I glance at the mirror across the room. I look a little pale, but my hair has grown in a bit on the bald spot. Doesn’t cover the stitches, though. Not only no, but hell no.
But I have photos from the wedding a couple of weeks ago. I look good in those. I send her one of me with my father. Maybe she’ll recognize him.
“Just sent it,” I say.
Silence for a beat. Until—
“You’re a dead ringer for your father. He was a looker for sure. I’m not sure I see anything of me in you.” She pauses. I imagine she’s squinting, zooming in on the details. “Except the nose. It looks like mine. Like my father’s.”

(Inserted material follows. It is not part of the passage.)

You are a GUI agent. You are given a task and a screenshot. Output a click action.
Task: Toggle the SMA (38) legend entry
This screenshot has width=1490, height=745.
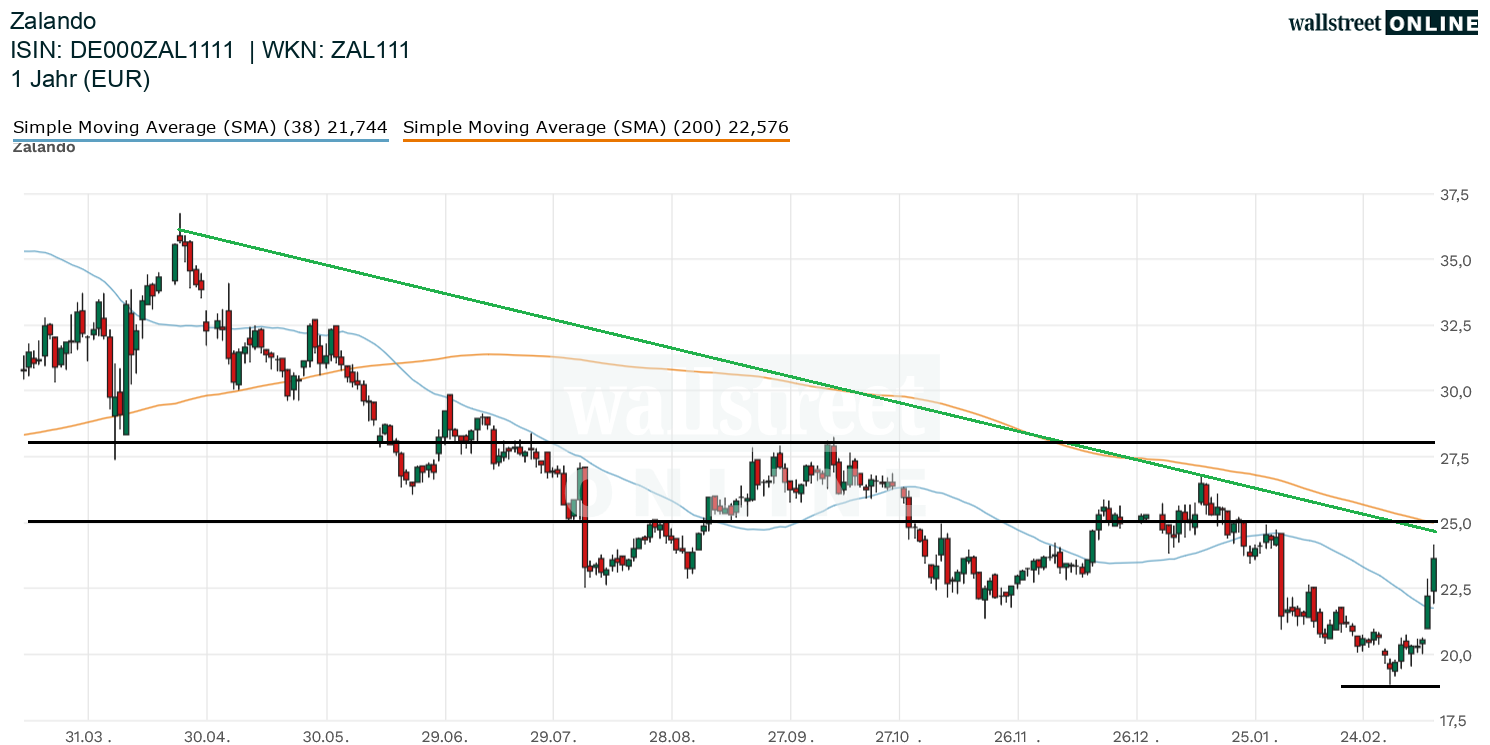coord(200,127)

“Dad told me that once,” I say, though it’s a lie. Dad never talks about her.
She laughs, and this time there’s warmth in it.
“Your dad was trouble,” she says. “And I love trouble. I loved him, in my way. But hell, I knew he’d leave me eventually anyway.
A Vegas showgirl isn’t much higher than a prostitute.
Hell, a lot of the time the two jobs aren’t mutually exclusive.
Your father was the son of a lawyer. Who was also a mayor, I think. ”
Right. My grandfather was a high-powered attorney. And mayor of Snow Creek. Also a rapist, kidnapper, and pedophile who took his own life rather than face the consequences of his actions. Does Francine know that?
“Right,” is all I say. Does she expect me to tell her she’s worth more than she thinks she is? I could, but I don’t know her. My only connection to her is biological. Other than that, she’s a complete stranger.
“I… I don’t know what to ask next.”
“That’s fine,” she says. “You called. I answered. That’s enough for tonight.”
“Can I—” The word sticks. I try again. “Would it be okay if I called again? When my head isn’t… When I’m more myself?”
“Sure, you can call. I’m retired now. I live in a townhome with three other old ladies. We’re the West Coast Golden Girls. Easiest way to live when you’re my age.”
“Okay.”
“And Henry?” Her voice softens until it’s almost a whisper. “If your father and his wife made you into a decent man, let them have the credit.” A beat. “Don’t go trying to fix me, sugar. I am who I am, and my life is what it is.”
I smile before I can help it. “I won’t.”
“Good night, then,” she says.
“Good night.” I end the call and stare at the ceiling.
Zach huffs and presses his weight against my shin. It’s almost as if he disapproves of what I just did.
I scratch his ears. “I know, buddy. But I just had to know.”
I close my eyes and see a woman in sunglasses pouring water into small pots, a dog on a porch, a girl in Boulder with her hands on an instrument tray, choosing herself and maybe not closing the door all the way. My head hurts. My chest hurts worse. But something in me eases anyway.
For once, I don’t dream of beams or blood or gunshots.
I dream of a woman who gave me away.
And another woman who I’m not ready to let go.